··· Data in this exercise

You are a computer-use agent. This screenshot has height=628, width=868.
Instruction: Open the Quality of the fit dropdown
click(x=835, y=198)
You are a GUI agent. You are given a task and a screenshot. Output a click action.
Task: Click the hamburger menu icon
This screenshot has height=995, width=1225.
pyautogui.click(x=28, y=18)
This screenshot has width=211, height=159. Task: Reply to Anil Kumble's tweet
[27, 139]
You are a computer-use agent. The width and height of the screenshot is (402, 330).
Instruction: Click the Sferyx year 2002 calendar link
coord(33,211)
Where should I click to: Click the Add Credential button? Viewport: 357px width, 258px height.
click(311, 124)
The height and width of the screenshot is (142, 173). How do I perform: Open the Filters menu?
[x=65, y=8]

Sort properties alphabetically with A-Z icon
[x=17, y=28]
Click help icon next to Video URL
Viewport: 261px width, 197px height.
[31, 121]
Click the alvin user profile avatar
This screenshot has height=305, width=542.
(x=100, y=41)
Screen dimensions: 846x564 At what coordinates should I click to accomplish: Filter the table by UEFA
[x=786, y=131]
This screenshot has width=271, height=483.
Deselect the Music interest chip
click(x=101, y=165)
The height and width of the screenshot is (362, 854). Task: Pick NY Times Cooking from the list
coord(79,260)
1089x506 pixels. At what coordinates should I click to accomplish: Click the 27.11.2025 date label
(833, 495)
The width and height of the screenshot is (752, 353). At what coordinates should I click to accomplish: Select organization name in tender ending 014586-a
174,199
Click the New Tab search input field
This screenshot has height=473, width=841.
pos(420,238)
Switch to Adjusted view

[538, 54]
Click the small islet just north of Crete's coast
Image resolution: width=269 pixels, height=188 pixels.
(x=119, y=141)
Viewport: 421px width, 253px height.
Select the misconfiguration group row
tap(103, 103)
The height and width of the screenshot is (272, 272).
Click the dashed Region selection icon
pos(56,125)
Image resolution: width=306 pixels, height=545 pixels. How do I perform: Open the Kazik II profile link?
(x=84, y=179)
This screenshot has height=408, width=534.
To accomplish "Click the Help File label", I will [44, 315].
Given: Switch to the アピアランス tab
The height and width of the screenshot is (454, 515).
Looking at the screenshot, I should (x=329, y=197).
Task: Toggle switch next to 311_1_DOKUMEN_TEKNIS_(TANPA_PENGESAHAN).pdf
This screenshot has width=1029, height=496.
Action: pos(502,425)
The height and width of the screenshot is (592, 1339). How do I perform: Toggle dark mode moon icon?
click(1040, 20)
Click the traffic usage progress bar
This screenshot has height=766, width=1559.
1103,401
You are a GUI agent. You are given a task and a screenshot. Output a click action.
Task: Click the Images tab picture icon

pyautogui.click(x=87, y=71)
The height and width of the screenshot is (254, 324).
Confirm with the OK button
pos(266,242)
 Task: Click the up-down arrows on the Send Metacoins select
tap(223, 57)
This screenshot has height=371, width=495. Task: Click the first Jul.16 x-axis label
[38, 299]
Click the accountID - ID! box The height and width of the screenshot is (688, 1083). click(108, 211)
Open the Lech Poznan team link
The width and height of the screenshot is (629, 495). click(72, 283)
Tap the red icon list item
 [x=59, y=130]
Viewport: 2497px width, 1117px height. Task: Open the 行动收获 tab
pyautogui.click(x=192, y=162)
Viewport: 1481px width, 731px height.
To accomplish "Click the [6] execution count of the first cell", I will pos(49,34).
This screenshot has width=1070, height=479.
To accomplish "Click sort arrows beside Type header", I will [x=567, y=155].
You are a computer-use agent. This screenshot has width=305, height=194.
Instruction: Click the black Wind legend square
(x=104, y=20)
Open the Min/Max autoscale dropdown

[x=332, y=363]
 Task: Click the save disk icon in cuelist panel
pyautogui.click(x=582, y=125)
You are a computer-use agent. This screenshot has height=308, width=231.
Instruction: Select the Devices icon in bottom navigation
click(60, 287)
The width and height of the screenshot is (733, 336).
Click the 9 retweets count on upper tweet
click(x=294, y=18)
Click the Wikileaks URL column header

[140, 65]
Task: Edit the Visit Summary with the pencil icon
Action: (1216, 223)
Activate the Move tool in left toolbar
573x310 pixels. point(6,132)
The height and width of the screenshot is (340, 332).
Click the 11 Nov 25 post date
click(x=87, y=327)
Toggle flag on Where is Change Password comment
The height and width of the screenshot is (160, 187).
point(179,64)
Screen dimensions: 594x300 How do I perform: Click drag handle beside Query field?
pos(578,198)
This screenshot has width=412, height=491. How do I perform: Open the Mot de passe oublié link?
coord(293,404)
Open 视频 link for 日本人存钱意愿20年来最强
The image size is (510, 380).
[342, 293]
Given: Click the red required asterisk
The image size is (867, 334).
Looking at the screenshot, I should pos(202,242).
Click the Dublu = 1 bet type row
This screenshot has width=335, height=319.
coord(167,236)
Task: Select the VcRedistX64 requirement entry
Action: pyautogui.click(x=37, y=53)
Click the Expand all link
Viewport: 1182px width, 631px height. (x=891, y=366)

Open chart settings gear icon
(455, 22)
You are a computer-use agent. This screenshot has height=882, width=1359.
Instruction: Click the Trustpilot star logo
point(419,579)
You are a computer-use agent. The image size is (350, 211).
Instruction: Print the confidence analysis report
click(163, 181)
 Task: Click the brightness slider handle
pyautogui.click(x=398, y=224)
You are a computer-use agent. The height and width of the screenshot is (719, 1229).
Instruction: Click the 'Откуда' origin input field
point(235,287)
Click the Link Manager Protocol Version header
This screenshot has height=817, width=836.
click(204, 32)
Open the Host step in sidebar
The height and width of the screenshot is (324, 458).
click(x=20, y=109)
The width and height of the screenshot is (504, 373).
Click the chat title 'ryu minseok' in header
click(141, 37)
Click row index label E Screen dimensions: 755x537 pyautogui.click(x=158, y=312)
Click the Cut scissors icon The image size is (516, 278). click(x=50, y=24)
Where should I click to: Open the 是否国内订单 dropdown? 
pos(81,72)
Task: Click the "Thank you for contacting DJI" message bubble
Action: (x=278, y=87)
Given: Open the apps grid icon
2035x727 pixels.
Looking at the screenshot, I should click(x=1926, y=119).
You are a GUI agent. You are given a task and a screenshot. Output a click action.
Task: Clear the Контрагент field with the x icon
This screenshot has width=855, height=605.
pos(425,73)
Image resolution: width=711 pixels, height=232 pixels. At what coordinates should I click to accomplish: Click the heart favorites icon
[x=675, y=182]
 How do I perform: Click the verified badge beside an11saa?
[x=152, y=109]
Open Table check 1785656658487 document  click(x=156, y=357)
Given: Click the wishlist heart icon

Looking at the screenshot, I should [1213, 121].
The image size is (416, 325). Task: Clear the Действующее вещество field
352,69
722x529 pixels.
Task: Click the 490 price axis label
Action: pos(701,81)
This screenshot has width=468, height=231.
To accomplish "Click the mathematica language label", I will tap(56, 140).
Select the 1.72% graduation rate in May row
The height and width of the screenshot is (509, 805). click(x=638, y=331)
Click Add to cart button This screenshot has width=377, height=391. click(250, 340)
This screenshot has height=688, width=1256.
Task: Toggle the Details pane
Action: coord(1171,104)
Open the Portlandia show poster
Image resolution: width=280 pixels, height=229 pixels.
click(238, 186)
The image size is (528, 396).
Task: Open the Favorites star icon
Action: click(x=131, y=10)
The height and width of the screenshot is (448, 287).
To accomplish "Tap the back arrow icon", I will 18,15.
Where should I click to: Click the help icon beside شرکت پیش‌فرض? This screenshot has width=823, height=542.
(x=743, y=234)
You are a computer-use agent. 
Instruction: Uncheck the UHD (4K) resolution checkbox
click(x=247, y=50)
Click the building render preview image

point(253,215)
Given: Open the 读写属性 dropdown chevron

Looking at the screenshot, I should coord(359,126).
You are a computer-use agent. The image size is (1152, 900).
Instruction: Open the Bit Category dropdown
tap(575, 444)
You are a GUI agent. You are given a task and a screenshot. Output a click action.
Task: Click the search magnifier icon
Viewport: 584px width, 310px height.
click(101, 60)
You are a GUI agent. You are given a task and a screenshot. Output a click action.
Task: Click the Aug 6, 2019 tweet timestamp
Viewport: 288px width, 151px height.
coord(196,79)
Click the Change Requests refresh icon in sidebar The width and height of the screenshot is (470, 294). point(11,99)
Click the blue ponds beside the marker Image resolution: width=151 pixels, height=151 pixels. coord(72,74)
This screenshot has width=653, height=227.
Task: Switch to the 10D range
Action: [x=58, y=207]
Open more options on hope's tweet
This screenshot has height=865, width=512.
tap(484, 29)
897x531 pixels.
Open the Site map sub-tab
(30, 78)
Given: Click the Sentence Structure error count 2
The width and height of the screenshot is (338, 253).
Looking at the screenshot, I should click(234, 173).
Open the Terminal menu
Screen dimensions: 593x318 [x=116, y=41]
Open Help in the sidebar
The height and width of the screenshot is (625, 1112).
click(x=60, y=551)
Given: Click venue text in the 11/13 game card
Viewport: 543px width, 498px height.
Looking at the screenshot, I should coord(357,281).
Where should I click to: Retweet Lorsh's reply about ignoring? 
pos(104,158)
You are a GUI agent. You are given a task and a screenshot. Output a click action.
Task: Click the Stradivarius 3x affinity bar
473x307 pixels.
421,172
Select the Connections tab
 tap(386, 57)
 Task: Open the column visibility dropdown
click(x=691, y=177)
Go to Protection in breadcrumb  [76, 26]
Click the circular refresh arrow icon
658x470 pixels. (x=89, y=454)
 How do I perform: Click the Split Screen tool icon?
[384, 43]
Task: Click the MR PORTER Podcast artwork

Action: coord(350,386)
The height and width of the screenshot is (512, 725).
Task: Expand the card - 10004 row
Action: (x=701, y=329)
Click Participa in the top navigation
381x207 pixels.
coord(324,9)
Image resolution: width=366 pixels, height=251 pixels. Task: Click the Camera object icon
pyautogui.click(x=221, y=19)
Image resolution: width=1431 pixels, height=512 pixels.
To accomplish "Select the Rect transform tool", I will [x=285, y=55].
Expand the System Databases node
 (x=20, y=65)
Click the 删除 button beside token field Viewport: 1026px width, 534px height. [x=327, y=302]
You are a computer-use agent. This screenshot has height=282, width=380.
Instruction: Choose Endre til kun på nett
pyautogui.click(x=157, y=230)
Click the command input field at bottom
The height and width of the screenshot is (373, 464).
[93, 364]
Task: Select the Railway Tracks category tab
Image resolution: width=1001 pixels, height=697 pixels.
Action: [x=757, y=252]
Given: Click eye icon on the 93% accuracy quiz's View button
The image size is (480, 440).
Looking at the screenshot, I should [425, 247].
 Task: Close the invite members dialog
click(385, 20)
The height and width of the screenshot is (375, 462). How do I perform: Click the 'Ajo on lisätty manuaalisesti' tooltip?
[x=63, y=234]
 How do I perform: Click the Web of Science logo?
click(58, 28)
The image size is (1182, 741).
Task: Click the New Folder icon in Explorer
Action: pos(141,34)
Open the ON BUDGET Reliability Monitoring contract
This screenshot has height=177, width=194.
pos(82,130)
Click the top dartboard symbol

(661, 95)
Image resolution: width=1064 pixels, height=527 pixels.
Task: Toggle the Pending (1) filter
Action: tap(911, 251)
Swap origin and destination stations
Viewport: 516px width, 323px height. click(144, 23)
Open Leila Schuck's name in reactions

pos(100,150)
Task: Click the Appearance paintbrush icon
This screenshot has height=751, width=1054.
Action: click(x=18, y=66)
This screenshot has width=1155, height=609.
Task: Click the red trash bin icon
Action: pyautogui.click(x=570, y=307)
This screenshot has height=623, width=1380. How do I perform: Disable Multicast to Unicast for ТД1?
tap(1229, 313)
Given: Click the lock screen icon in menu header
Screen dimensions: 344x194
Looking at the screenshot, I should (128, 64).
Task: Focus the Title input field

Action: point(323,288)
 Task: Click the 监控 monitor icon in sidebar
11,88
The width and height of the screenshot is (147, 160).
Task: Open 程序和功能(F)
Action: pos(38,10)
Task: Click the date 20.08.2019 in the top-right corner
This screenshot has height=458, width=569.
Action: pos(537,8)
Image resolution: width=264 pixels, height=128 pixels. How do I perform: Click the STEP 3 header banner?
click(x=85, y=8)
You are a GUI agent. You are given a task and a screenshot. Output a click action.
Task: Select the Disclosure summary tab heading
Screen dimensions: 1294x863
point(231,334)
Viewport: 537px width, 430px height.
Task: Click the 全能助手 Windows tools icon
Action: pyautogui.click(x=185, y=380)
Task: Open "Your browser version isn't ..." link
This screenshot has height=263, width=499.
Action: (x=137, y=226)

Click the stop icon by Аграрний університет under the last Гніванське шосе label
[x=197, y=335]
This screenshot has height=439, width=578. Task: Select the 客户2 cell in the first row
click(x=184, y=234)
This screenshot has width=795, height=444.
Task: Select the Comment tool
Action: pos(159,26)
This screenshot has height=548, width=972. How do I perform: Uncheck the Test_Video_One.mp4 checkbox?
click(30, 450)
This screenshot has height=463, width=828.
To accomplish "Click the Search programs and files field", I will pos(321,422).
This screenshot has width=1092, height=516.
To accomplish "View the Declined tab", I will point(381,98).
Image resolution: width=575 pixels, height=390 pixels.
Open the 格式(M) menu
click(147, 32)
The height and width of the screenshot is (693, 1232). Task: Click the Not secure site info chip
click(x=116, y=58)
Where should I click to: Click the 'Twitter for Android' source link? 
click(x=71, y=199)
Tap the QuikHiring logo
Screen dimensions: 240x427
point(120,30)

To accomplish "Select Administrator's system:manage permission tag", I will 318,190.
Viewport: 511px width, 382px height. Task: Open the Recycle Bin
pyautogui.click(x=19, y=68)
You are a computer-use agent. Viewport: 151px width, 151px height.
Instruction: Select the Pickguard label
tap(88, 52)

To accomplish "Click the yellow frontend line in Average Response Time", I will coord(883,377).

······

▶ [Task]: Please copy the lines above from the line with "Task: Click the Images tab picture icon" up to and including the line with "Click the accountID", exactly as written and with nothing else.

▶ [Written response]:
Task: Click the Images tab picture icon

pyautogui.click(x=87, y=71)
The height and width of the screenshot is (254, 324).
Confirm with the OK button
pos(266,242)
 Task: Click the up-down arrows on the Send Metacoins select
tap(223, 57)
This screenshot has height=371, width=495. Task: Click the first Jul.16 x-axis label
[38, 299]
Click the accountID - ID! box The height and width of the screenshot is (688, 1083). click(108, 211)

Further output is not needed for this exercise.